MBE MBHELE – south africa is a laughing nation

Filed under: Mbe Mbhele — ABRAXAS @ 7:49 am

I was walking across Mandela Bridge and someone was mugged right in front of me. I did not do or say anything. I just stood and watched. I waited until the criminals fled. I was not shocked, Mandela Bridge is a breeding ground for thugs. When its the end of the month even the securities get mugged.

I ran to my room and did not stop, its not true that smokers do not have stamina. Show them a gun and threaten to use it if you do not believe me. When I got to my room I told my friends about what happened. I narrated the story as if my life was the one in danger. ‘I almost died’ is how I started the conversation.

We laughed about it and it became a tale that I tell everytime we have a conversation about crime and guns. We laugh about a lot of things but never actually do anything about anything.
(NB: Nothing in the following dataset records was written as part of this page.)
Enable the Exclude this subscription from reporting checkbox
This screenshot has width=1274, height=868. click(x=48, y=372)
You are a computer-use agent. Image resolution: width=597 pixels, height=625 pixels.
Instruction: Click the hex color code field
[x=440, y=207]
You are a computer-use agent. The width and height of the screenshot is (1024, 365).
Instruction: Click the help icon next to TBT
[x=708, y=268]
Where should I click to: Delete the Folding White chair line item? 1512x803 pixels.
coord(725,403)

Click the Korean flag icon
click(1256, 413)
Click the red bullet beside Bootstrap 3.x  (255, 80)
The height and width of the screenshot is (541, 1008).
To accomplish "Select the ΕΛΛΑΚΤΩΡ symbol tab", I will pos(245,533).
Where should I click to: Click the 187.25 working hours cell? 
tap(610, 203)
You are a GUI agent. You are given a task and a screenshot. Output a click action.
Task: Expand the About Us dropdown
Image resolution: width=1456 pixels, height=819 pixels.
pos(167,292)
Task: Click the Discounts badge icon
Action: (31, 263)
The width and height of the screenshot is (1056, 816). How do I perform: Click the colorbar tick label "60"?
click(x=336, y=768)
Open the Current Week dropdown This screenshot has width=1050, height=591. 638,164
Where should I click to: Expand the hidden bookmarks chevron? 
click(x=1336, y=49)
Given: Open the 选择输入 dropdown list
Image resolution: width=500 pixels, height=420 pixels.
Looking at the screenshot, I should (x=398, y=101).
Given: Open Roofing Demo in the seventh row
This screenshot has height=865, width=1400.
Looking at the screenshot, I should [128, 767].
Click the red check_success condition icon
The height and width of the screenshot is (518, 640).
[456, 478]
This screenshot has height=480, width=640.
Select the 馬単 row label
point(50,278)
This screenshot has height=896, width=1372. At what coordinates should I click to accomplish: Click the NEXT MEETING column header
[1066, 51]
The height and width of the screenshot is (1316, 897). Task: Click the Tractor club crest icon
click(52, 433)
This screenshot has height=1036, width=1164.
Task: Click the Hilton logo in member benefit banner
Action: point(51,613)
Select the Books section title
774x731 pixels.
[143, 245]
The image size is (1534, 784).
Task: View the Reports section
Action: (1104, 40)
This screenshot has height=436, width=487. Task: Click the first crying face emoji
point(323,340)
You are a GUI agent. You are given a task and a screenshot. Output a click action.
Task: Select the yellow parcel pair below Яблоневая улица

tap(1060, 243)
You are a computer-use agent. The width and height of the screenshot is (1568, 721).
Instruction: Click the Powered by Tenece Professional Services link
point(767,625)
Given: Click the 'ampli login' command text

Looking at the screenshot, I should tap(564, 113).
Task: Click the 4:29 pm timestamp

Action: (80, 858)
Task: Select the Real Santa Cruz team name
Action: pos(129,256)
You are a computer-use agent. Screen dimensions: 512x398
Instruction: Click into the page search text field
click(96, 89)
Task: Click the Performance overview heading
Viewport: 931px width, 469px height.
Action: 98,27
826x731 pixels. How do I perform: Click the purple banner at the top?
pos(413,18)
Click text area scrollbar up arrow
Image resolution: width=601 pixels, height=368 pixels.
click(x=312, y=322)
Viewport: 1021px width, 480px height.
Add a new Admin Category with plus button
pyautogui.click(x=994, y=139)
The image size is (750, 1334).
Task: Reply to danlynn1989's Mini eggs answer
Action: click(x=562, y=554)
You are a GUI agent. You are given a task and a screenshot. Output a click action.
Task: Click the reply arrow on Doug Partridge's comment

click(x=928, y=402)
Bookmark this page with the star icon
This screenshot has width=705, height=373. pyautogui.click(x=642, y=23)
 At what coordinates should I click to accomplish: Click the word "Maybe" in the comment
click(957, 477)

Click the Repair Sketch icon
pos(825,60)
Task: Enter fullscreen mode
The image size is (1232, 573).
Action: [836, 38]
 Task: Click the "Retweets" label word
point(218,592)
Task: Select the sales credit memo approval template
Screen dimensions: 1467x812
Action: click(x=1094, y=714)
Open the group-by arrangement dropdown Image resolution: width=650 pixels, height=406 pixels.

The laughter of the President Jacob Zuma becomes a perfect metaphor for what South Africa is. A laughing nation.

December 28, 2015

curse of a black cunt – mbe mbhele

Filed under: Mbe Mbhele — ABRAXAS @ 11:16 am

One day the walls will collide. Sugar will not be sweet and water will be dry. You will realize that your mother is not the most important person and that alcohol offers more comfort than any breast you have ever sucked. You will realize that the milk that comes out between his sweaty fat thighs makes you weaker. Amen’s and Fasts will not ease the pain. Church services and therapy sessions will not stop him from making you bleed every night. You will bleed on those sheets even after he tells you that ‘tonight it will be less painful’. You will close your eyes in fear and he will force it in and the sounds of your tearing vagina will be recorded in your heart and soul. The sound will replay itself every time you see a naked man with a beard in the dark. Your husband will take you to therapists and they will tell you that you are traumatized but in actual fact you will be dead. You will die young but continue to live as a zombie. There are many zombies and most are black women, killed brutally and dishonored through history. Today he put it all in and it felt like a stab but it was not it was Rape. The highest act of violation, an act that is incomparable, not even to lynching.

The neighbours heard when she was raped. The pain made her scream. When she penetrated him she gasped and breathing has never been the same for her ever since. She was raped in poverty. She was raped in a shack with no electricity and the only thing that witnessed it was the fading flame of a dying candle. When the neighbours heard they came rushing thinking that it was a thief in the night. There were six thieves who were caught and corrected via mob justice in a single month. The residents had found their own way of dealing with criminals because the streets of squatter camps are too thin for police to arrive in time with their big and fancy cars. During a community meeting someone even suggested that the police must use motorbikes but I doubt it will happen anytime soon. You see the Police service needs the cars to see their girlfriends when it rains and sound the sirens when going to buy chicken for lunch.

I digress,

It was easy for the neighbours to get in. The door had no lock and only a brick was used to keep it closed. When they got in he was still on top of her. His pants were hugging his ankles and he was still wearing his neatly ironed police shirt and honorable police hat. With beads of sweat falling from his forehead he offered the neighbours R1000 each to keep the matter under carpet. The neighbours accepted the offer. They needed the money and rape is not taboo to them. A number of residents have been rumored to be raped before and they are still alive, some are even nurses. The neighbours did not see nor hear anything. It is typical of Rape to be spoken of only in shebeens, sobriety is afraid of Rape.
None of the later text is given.